━━━ DATASET CONTENT

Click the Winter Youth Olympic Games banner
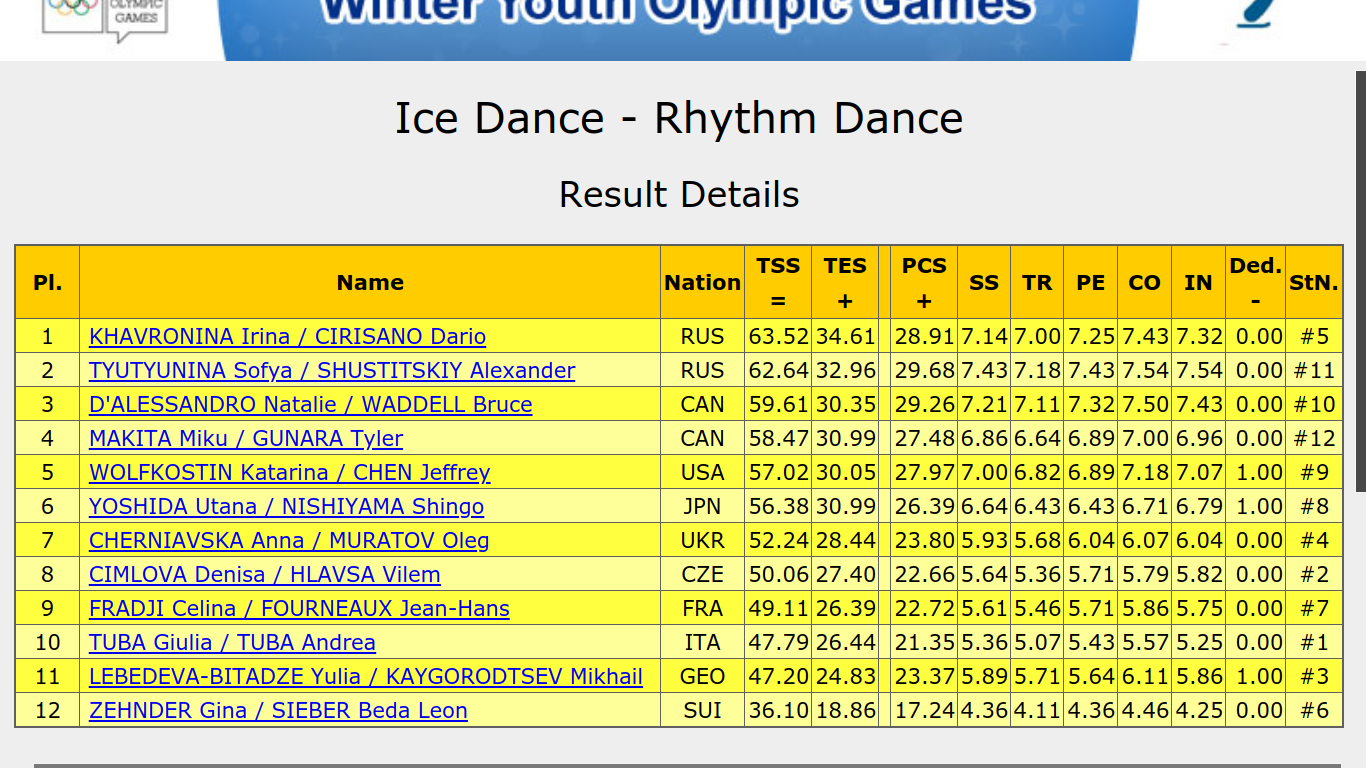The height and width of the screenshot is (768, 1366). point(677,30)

━━━━━━
━━━ DATASET CONTENT

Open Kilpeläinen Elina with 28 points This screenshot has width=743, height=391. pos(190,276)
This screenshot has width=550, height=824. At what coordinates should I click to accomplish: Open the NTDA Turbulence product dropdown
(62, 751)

━━━━━━
━━━ DATASET CONTENT

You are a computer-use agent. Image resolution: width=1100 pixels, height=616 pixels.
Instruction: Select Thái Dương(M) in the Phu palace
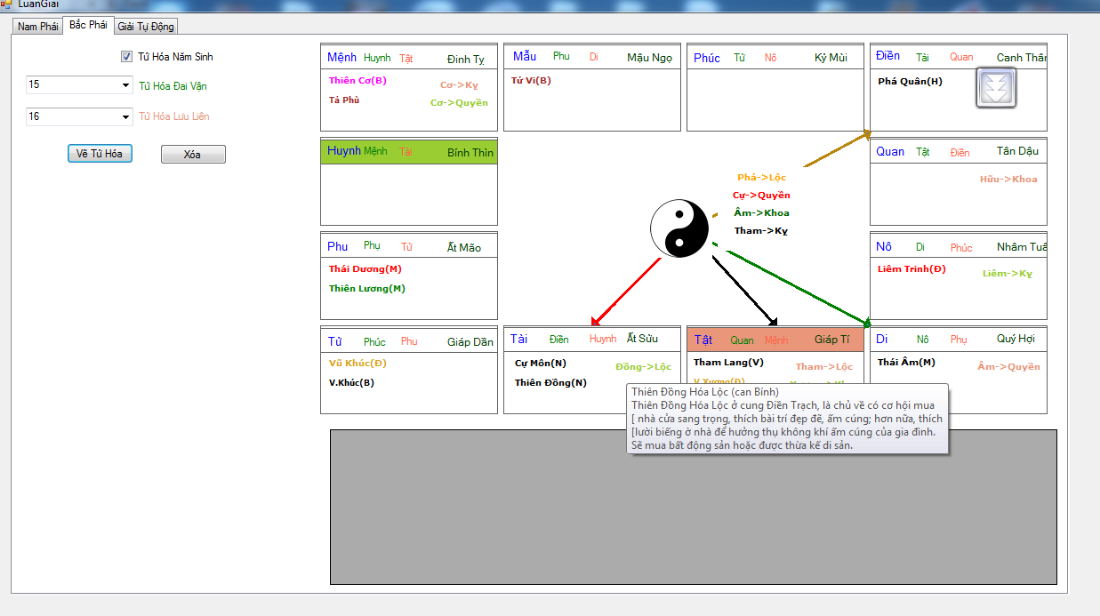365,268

━━━━━━

## WHAT THE TASK ASKS:
Determine how many lines of the items above contain the string "This", treating case as significant, and give only that number.

## RESULT OF THE TASK:
2